Situation ethics teaches that the situation or circumstances around the act determines whether the act is good or evil. It is thus also called “circumstantial ethics.”
Imagine two scenes. The first one happens on a Friday night. John, knowing that he will be driving, does not drink and gets home safely. The other scene happens next day, Saturday. John is at home. He is not planning to go anywhere. So he thinks there is no problem if he gets drunk. John’s attitude exemplifies situation ethics. He ignores the fact that the act of getting drunk in itself is already bad, even if he doesn’t seem to harm anybody (in fact he harms himself).
Consequentialism teaches that moral decisions should be made based on what will produce the best consequences (or the least evil consequence). If the foreseen consequences are evil, then the action ought to be avoided; but if it brings about good effects, the act can be done even if the act itself is evil.
Take the case of a young man and his girlfriend who discover that she is pregnant. They know that they have little money with which to support a child, but on top of that, they have discovered through prenatal tests that the child will be severely handicapped. So they decide to terminate the pregnancy in order to avoid unpleasant and burdensome consequences and to spare the child a life of pain.

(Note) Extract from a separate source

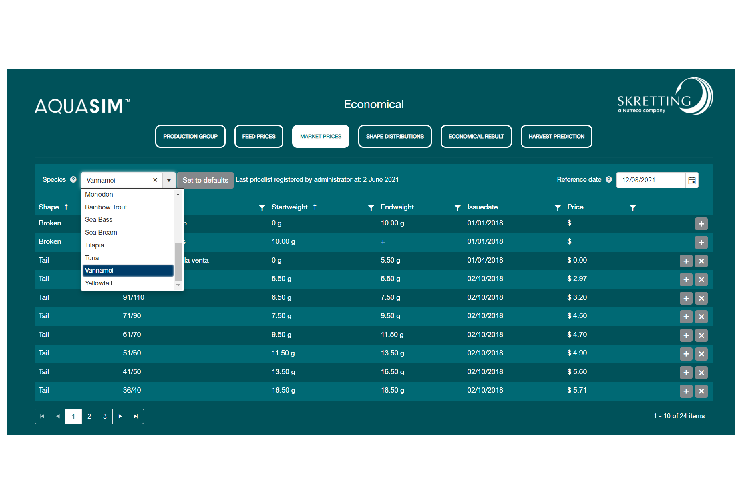Viewport: 746px width, 495px height.
Task: Click the Reference date input field
Action: pyautogui.click(x=650, y=180)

Those who support consequentialism teach that the couple’s decision is morally justified because the consequence is good. They fail, however, to consider that the act of taking away the life of an innocent baby is immoral.
Consequentialists believe that if one intends to do good (note the emphasis on “good intention”), it doesn’t matter what means he uses. That is why it is also called the “Ethics of Intention.” Passing an examination is a good thing, so if I cheat in order to pass the examination, I am doing a good thing.
Another problem with consequentialism is that it tends to look only at the good that one can get for oneself, but ignores the good of others or of society at large. This way of thinking is espoused by Niccolò Machiavelli (1469-1527) who, in his work The Prince, encouraged immoral behavior such as dishonesty and murder. He says men are evil, so they can only be ruled in a ruthless way: “since it is difficult for a ruler to be both feared and loved, it is much safer to be feared than loved.”
Proportionalism is the ethical theory which teaches that the goodness or evil of an action should be determined by comparing the choices based on the proportion of good and bad. Whatever seems to be greater good or lesser evil determines what one ought to do. It doesn’t matter if the act itself is “bad.”
The problem that this poses is how one is to measure that proportion, since usually many goods are at stake, and different people weigh different things in different ways. The absence of an objective reference point makes moral decision arbitrary.
All of the three ethical theories described above make it difficult for a person to defend his basic human rights (cf Bite-Size Philosophy 60 and 61) because all three lack an objective and unchanging basis for moral judgment.